純白のウェディングドレス、華やかな装いの参列者、そして祝福に包まれた新郎新婦。
人生最良の日を彩る結婚式という舞台。しかし、その華やかな舞台の裏では、大量のテーブルクロスが廃棄されているという現実がある。
SDGsへの意識の高まりとともに、企業は環境負荷の低減と経済合理性の両立という難題に直面している。
本稿では、使用済みテーブルクロスを新たな価値を持つ商品へと再生させる、株式会社ワールドサービス(大阪・泉佐野)の挑戦に迫る。
年間20トンの廃棄クロスを前に生まれた「もったいない」という想い
1983年にクリーニング会社として創業したワールドサービスは、1993年からカラーテーブルクロスのレンタルサービス「partycloth(パーティークロス)」を開始。
現在では、全国1000箇所以上のホテル・結婚式場にサービスを提供、業界トップシェアを誇る。直近の年商は54.6億(2023年12月期)。
「私が入社した当時、倉庫でテーブルクロスが天井まで積み上がっているのを見て、なぜ捨てなければいけないのかと疑問に思いました。まだ使えるものも多いのに、と」(茶谷さん)
そう語るのは、取締役社長の茶谷圭祐さんだ。テーブルクロスは、結婚式というハレの舞台で利用されるものであるがために、少しのキズでも廃棄する必要があった。
年間20トンにも及ぶ使用済みテーブルクロスの廃棄に、茶谷さんは強い問題意識を抱いていた。
「ただ捨てるのではなく、何かできるはず」(茶谷さん)
その一心で、茶谷さんは使用済みテーブルクロスの活用方法を模索し始める。
模索の日々、そしてリサイクルへの挑戦
当初は、自社で使い古したクロスをダスターとして再利用したり、婚礼以外の宴会やイベントで活用したりするなど、リユースによる廃棄量の削減に取り組んだ。
しかし、それでも処理しきれない量のクロスは、廃棄せざるを得なかった。
次に茶谷さんが着目したのは、リサイクルだった。ワールドサービスのテーブルクロスは、耐久性やメンテナンスのしやすさから、ポリエステル100%のものがほとんどを占めていた。
そこで、ポリエステルを買い取ってくれるリサイクル業者を探し、委託することを検討した。
「しかし、いくつかの課題に直面しました。まず、廃棄量が膨大なので、1社では全てを引き受けることは難しい。また、業者も少なく、遠方への輸送が必要になる場合は、輸送に伴なうCO2や有害物質の排出においての環境負荷も考慮しなければなりませんでした」(茶谷さん)
外部業者にリサイクルを委託する場合、プロセスが見えづらく、本当に環境負荷を削減できているのか、という疑問も残った。
茶谷さんは、自社で責任を持って循環させる仕組みの必要性を強く感じるようになる。
自社ブランド「eterble」の誕生、そして循環型ビジネスモデルの構築へ
そんな折、茶谷さんのなかで、新たな挑戦がはじまろうとしていた。それは、自社ブランド「eterble(エターブル)」の立ち上げだ。
「日本では、生活の中にテーブルクロスを使う習慣が根付いていません。人口減少も相まって、このままではテーブルクロス文化そのものが衰退してしまうのではないか、という危機感を抱いていました。

• 提供情報:
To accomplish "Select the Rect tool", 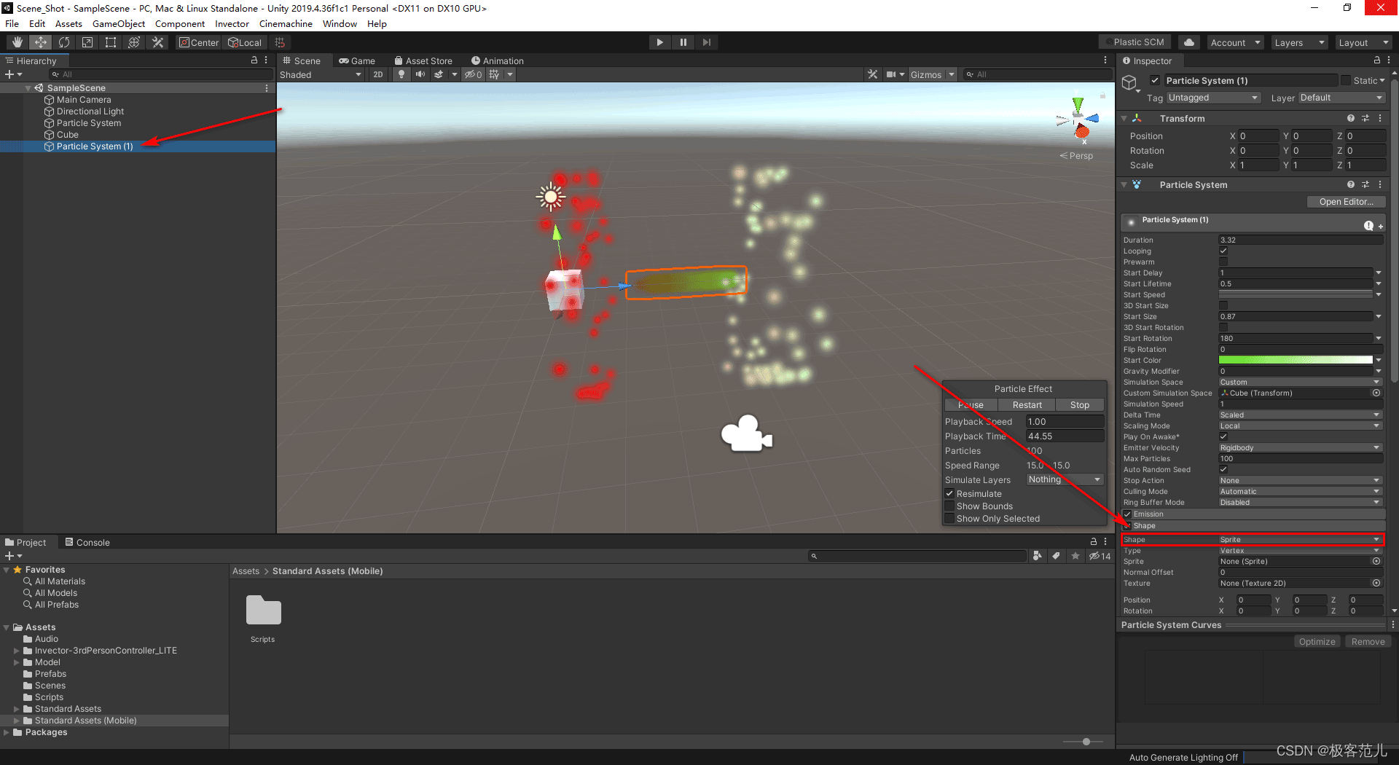I will point(111,42).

• 出題内容: 本文のうち、「純白のウェディングドレス、華やかな装いの参列者、そして祝福に包まれた新郎新婦。」から「ズでも廃棄する必要があった。」までの部分を、一字一句違えずに書き写してください。

• 演習結果:
純白のウェディングドレス、華やかな装いの参列者、そして祝福に包まれた新郎新婦。
人生最良の日を彩る結婚式という舞台。しかし、その華やかな舞台の裏では、大量のテーブルクロスが廃棄されているという現実がある。
SDGsへの意識の高まりとともに、企業は環境負荷の低減と経済合理性の両立という難題に直面している。
本稿では、使用済みテーブルクロスを新たな価値を持つ商品へと再生させる、株式会社ワールドサービス(大阪・泉佐野)の挑戦に迫る。
年間20トンの廃棄クロスを前に生まれた「もったいない」という想い
1983年にクリーニング会社として創業したワールドサービスは、1993年からカラーテーブルクロスのレンタルサービス「partycloth(パーティークロス)」を開始。
現在では、全国1000箇所以上のホテル・結婚式場にサービスを提供、業界トップシェアを誇る。直近の年商は54.6億(2023年12月期)。
「私が入社した当時、倉庫でテーブルクロスが天井まで積み上がっているのを見て、なぜ捨てなければいけないのかと疑問に思いました。まだ使えるものも多いのに、と」(茶谷さん)
そう語るのは、取締役社長の茶谷圭祐さんだ。テーブルクロスは、結婚式というハレの舞台で利用されるものであるがために、少しのキズでも廃棄する必要があった。